1105 — Does Integrative Health Coaching Impact Health Outcomes and Healthcare Utilization among Veterans Who are Homeless or at Risk for Homelessness?
Etingen B, Center of Innovation for Complex Chronic Healthcare (CINCCH); Miskevics S, Center of Innovation for Complex Chronic Healthcare (CINCCH); Hill JN, Center of Innovation for Complex Chronic Healthcare (CINCCH); Jordan N, Center of Innovation for Complex Chronic Healthcare (CINCCH); Northwestern University Chicago; Goolsby E, Fayetteville VA Medical Center; Diaz C, Fayetteville VA Medical Center; LaVela SL, Center of Innovation for Complex Chronic Healthcare (CINCCH); Northwestern University Chicago;
To examine health outcomes and healthcare utilization before and after implementation of an integrative health coaching (IHC) initiative in a cohort of Veterans who are homeless/at-risk.
An observational-cohort study design was used to examine patient outcomes at one large VA health care facility and associated clinics. VA administrative databases provided demographics, health conditions, health outcomes, and health care utilization for Veterans who are homeless/at-risk and received care during both pre-IHC: 01/01/09-01/01/11and post-IHC: 09/01/11-04/30/14. The time period during which providers were undergoing IHC training was excluded.
For homeless/at-risk Veterans who received care at the facility before and after the IHC initiative (n = 181), during the post-IHC (vs. pre-IHC) time period, the average number of overall outpatient visits (61.5 vs. 35.1, p < .0001), mental health specialty care visits (37.7 vs. 20.4, p < .0001), and encounters with VA-provided programs for homeless/at-risk (23.6 vs. 7.5, p < .0001) increased. There were a greater average number of visits associated with heart disease (0.3 vs. 0.1, p = 0.02) and post-traumatic stress disorder (PTSD) (3.1 vs. 1.5, p = 0.05) post-HC (vs. pre-HC). The average number of no-shows post-IHC increased from pre-IHC (7.5 vs. 6.0, p = 0.05). The average number of prescriptions filled overall was greater post-IHC (vs. pre-IHC) (36.3 vs. 26.7, p = 0.01), but there were no differences in psychotropic prescriptions filled.

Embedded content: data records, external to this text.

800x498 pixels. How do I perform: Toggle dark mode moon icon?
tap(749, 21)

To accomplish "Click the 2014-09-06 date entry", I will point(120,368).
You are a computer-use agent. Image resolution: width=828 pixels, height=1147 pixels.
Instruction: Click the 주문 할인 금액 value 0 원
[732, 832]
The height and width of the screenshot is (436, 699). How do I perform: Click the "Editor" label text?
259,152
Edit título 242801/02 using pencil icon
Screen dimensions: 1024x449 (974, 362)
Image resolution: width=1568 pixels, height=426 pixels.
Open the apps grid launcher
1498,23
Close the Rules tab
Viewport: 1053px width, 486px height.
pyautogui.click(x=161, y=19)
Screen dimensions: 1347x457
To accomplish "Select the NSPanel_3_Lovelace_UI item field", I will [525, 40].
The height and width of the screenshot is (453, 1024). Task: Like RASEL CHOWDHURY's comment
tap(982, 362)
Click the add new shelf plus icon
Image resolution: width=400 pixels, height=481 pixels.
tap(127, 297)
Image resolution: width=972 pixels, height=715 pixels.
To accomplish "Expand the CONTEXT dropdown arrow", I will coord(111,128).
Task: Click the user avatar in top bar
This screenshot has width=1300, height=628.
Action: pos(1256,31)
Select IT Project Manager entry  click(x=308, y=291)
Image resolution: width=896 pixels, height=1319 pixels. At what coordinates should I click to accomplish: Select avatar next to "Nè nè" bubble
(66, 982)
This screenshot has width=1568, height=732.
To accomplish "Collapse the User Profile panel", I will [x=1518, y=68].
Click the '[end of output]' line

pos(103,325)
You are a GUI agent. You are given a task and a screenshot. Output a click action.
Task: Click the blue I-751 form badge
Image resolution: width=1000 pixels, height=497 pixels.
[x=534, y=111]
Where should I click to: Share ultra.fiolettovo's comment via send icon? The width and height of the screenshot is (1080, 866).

Outpatient visits, mental health specialty care visits (including visits related to PTSD), and prescription medication use increased after IHC was implemented; we believe this indicates improved use of recommended, necessary healthcare. Our findings suggest that use of IHC in this cohort may facilitate Veteran engagement in, and connection to, their health care. The number of no-shows also increased post-IHC, however, this may be due to increased potential encounters. Increases in medication use of general, but not psychotropic prescriptions, suggest that with increased utilization, chronic conditions may be getting addressed, and that more alternative treatment modalities for mental health concerns, e.g., PTSD may have been offered as part of IHC.
IHC may be an effective approach to promote active participation and engagement in health care among homeless Veterans, including those with mental health diagnoses, conditions in which treatment and follow-up are often challenging.